In determining whether a complaint states a claim on which relief may be granted, the court accepts as true the allegations in the complaint and construes the allegations in the light most favorable to the plaintiff. Hishon v. King & Spalding, 467 U.S. 69, 73 (1984); Love v. United States, 915 F.2d 1242, 1245 (9th Cir. 1989). In general, pro se complaints are held to less stringent standards than formal pleadings drafted by lawyers. Haines v. Kerner, 404 U.S. 519, 520-21 (1972). However, the court need not assume the truth of legal conclusions cast in the form of factual allegations. United States ex rel. Chunie v. Ringrose, 788 F.2d 638, 643 n.2 (9th Cir. 1986). While Rule 8(a) does not require detailed factual allegations, "it demands more than an unadorned, the defendant-unlawfully-harmed-me accusation." Iqbal, 556 U.S. at 678. A pleading is insufficient if it offers mere "labels and conclusions" or "a formulaic recitation of the elements of a cause of action." Twombly, 550 U.S. at 555; see also Iqbal, 556 U.S. at 676 ("Threadbare recitals of the elements of a cause of action, supported by mere conclusory statements, do not suffice"). Moreover, it is inappropriate to assume that the plaintiff "can prove facts which it has not alleged or that the defendants have violated the . . . laws in ways that have not been alleged." Associated Gen. Contractors of Cal., Inc. v. Cal. State Council of Carpenters, 459 U.S. 519, 526 (1983).

In ruling on a motion to dismiss brought pursuant to Rule 12(b)(6), the court is permitted to consider material which is properly submitted as part of the complaint, documents that are not physically attached to the complaint if their authenticity is not contested and the plaintiff's complaint necessarily relies on them, and matters of public record. Lee v. City of Los Angeles, 250 F.3d 668, 688-89 (9th Cir. 2001).

ANALYSIS

I. Defendant's Motion to Dismiss

Review of plaintiffs' amended complaint and defendant County of El Dorado's motions to dismiss finds that the amended complaint's federal claims should be dismissed for the following reasons. //// ////

A. Failure to State A Claim

"In Monell v. Department of Social Services, 436 U.S. 658 (1978), the Supreme Court held that a municipality may not be held liable for a § 1983 violation under a theory of respondeat superior for the actions of its subordinates." Castro v. County of Los Angeles, 833 F.3d 1060, 1073 (9th Cir. 2016) (en banc). In this regard, "[a] government entity may not be held liable under 42 U.S.C. § 1983, unless a policy, practice, or custom of the entity can be shown to be a moving force behind a violation of constitutional rights." Dougherty v. City of Covina, 654 F.3d 892, 900 (9th Cir. 2011) (citing Monell, 436 U.S. at 694).

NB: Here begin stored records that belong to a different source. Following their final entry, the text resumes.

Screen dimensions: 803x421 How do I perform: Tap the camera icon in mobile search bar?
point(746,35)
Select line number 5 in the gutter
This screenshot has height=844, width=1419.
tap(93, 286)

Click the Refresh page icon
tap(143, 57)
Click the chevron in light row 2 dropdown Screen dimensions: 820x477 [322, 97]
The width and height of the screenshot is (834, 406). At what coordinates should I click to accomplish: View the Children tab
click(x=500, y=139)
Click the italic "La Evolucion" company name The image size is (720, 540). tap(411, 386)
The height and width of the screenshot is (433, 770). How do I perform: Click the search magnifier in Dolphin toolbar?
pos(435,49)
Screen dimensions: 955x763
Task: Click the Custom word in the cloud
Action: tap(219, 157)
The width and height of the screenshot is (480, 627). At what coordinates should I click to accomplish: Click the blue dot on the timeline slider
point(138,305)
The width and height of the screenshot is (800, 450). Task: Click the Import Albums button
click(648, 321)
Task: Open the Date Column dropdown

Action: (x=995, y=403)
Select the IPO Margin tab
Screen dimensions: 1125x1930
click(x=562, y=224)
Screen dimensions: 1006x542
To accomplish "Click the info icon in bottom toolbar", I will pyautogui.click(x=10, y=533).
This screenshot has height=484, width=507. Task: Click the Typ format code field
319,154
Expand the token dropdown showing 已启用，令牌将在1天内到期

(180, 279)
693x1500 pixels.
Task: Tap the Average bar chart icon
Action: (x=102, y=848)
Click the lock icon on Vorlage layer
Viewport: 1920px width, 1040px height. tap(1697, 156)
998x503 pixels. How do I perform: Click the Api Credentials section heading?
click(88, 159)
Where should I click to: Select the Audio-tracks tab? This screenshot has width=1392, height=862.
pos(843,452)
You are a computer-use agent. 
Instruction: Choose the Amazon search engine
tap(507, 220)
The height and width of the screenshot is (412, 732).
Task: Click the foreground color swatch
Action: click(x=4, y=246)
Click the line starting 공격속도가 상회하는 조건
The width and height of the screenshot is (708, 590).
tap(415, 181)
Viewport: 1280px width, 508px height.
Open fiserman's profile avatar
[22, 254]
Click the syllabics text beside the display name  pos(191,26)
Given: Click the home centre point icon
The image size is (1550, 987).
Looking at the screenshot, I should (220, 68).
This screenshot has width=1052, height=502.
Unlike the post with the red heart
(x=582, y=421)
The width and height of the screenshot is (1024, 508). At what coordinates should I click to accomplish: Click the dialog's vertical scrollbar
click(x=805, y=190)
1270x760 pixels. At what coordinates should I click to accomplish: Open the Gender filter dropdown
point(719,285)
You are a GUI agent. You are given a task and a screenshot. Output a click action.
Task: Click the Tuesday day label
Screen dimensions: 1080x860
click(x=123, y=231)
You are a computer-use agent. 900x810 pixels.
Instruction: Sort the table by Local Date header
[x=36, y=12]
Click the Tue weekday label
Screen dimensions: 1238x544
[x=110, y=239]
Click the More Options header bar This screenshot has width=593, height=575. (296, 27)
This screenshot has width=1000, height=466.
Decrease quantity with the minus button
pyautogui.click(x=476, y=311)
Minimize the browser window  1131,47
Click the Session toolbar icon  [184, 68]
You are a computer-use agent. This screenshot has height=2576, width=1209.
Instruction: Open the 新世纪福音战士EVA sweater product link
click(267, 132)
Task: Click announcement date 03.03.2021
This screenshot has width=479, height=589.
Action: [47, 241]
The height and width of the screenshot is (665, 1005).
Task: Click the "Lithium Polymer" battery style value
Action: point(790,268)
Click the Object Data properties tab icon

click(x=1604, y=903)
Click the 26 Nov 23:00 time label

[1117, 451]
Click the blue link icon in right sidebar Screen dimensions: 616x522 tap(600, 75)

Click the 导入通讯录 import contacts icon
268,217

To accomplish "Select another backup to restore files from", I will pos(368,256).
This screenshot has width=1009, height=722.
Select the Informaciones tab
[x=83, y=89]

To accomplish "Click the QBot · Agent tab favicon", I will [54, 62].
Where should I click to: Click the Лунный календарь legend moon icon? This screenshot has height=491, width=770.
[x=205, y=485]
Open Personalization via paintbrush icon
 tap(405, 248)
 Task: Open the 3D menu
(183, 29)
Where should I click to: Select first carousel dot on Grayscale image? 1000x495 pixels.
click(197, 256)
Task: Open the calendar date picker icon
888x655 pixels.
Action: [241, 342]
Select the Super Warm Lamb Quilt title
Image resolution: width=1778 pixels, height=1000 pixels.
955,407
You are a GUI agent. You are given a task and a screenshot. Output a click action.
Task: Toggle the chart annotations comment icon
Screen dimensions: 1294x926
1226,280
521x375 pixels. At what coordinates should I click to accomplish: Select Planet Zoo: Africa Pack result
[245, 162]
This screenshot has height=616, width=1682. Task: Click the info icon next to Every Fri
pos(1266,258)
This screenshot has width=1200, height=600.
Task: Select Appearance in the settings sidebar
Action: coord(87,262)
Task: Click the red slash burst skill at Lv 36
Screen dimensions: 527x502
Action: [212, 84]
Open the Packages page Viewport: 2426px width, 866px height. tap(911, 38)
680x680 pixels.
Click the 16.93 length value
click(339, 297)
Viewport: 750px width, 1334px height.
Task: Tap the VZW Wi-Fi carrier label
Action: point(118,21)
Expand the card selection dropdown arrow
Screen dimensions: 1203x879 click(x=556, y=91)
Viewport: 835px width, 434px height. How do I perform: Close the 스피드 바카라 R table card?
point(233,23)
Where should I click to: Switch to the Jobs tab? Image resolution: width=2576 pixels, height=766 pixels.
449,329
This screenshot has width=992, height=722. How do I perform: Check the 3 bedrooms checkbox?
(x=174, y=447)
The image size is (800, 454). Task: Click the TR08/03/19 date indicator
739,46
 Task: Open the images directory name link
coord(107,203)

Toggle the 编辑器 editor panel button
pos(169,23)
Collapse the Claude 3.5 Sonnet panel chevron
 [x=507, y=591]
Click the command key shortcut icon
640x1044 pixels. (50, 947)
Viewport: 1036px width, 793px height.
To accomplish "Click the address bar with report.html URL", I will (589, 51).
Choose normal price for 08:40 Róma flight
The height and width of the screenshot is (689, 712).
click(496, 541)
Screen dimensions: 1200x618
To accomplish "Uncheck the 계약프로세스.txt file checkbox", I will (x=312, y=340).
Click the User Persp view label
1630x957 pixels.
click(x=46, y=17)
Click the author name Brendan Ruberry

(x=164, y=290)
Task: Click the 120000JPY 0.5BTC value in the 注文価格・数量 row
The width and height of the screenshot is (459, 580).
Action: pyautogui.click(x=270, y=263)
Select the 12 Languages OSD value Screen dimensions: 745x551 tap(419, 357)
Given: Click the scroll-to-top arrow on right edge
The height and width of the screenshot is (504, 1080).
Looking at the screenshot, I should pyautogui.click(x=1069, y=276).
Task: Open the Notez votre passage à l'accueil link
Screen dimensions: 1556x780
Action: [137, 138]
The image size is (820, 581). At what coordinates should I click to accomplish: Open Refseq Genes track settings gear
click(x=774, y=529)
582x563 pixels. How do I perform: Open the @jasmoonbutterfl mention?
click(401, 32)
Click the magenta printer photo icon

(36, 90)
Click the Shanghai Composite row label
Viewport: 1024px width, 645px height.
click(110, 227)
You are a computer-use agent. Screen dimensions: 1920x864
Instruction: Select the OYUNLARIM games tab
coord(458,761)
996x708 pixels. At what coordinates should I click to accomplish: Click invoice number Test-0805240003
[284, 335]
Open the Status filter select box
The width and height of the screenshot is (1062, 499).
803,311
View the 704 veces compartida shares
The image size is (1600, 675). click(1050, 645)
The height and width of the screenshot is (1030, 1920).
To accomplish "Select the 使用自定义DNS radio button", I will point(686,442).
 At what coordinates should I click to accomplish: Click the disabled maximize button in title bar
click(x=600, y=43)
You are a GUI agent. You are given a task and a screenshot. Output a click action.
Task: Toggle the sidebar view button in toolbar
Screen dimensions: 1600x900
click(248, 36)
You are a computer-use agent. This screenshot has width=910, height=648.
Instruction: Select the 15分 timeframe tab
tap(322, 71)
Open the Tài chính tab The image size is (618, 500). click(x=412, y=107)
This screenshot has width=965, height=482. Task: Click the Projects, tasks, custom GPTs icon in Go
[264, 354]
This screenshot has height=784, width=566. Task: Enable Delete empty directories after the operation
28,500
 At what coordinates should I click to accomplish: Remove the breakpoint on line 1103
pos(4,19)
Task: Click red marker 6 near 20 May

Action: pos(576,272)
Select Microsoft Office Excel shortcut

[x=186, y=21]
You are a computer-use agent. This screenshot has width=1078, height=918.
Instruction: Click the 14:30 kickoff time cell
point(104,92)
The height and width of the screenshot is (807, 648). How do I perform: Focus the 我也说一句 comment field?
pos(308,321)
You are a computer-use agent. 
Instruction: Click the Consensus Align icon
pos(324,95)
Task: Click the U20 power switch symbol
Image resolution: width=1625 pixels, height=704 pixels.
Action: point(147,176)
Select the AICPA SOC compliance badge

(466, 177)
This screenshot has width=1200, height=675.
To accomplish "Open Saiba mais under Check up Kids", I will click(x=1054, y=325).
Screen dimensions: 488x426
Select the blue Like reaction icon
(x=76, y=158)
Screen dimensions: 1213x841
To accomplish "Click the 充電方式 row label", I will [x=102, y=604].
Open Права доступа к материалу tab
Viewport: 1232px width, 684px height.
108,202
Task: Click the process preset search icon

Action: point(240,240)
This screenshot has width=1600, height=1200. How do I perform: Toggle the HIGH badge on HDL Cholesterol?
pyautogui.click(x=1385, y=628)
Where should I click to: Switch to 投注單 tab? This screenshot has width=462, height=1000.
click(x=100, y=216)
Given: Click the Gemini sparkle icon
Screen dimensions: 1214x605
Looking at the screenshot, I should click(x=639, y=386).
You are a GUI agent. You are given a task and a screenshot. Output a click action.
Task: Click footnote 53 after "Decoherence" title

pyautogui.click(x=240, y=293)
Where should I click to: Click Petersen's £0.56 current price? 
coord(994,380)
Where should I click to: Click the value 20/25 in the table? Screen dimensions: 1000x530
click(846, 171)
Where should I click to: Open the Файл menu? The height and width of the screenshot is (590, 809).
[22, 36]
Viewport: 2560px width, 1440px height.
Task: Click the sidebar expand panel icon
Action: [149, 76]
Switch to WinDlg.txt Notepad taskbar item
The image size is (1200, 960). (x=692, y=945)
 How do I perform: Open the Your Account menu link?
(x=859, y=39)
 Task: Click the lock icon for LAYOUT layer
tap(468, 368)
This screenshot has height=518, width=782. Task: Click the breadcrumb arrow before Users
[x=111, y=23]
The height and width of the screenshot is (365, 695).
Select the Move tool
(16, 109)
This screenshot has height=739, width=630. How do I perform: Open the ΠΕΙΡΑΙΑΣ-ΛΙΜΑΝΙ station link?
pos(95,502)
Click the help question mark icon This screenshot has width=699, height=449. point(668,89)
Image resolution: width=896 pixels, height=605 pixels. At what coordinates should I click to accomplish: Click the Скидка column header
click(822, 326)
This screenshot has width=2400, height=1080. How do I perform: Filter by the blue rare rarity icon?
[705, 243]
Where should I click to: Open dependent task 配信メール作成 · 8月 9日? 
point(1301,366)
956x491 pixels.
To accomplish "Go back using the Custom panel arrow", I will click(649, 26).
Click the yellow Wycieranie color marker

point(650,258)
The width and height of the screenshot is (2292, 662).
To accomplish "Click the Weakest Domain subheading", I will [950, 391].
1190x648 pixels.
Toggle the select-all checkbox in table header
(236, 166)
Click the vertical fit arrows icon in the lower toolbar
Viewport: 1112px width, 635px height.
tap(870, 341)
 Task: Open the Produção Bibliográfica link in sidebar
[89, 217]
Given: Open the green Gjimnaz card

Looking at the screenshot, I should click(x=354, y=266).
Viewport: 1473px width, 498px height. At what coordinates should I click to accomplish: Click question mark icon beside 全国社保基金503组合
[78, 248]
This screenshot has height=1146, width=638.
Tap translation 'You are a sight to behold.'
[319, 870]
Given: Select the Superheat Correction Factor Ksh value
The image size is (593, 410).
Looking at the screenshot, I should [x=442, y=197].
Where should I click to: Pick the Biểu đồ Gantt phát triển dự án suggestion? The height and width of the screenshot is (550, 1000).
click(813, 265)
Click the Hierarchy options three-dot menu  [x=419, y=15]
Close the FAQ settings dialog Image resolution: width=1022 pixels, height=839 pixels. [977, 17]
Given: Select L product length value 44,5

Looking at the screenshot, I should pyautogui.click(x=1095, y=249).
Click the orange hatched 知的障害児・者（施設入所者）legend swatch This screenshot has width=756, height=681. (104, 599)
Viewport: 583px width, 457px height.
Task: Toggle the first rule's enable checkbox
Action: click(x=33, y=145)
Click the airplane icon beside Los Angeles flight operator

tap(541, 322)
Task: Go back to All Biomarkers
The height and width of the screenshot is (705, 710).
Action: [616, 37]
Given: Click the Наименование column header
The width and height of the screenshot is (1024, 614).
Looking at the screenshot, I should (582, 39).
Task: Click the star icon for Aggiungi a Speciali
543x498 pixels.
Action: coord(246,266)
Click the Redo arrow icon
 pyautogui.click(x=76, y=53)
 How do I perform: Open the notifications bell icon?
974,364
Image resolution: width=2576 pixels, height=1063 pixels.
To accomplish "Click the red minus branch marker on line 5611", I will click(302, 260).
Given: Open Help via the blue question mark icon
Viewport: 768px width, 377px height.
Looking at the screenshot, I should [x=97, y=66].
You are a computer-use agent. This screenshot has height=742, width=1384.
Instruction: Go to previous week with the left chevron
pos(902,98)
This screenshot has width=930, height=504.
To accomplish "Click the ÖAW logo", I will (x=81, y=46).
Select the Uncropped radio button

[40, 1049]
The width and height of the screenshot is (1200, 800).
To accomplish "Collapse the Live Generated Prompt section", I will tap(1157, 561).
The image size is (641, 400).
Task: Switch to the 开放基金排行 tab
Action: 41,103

Thus, municipal liability in a § 1983 case may be premised upon: (1) an official policy; (2) a "longstanding practice or custom which constitutes the standard operating procedure of the local government entity;" (3) the act of an "official whose acts fairly represent official policy such that the challenged action constituted official policy;" or (4) where "an official with final policy-making authority delegated that authority to, or ratified the decision of, a subordinate." Price v. Sery, 513 F.3d 962, 966 (9th Cir. 2008).

To sufficiently plead a Monell claim, allegations in a complaint "may not simply recite the elements of a cause of action, but must contain sufficient allegations of underlying facts to give fair notice and to enable the opposing party to defend itself effectively." AE ex rel. Hernandez v. Cnty. of Tulare, 666 F.3d 631, 637 (9th Cir. 2012) (quoting Starr v. Baca, 652 F.3d 1202, 1216 (9th Cir. 2011)). At a minimum, the complaint should "identif[y] the challenged policy/custom, explain[ ] how the policy/custom was deficient, explain[ ] how the policy/custom caused the plaintiff harm, and reflect[ ] how the policy/custom amounted to deliberate indifference[.]" Young v. City of Visalia, 687 F. Supp. 2d 1141, 1149 (E.D. Cal. 2009); see also Little v. Gore, 148 F.Supp.3d 936, 957 (S.D. Cal. 2015) ("Courts in this circuit now generally dismiss claims that fail to identify the specific content of the municipal entity's alleged policy or custom.").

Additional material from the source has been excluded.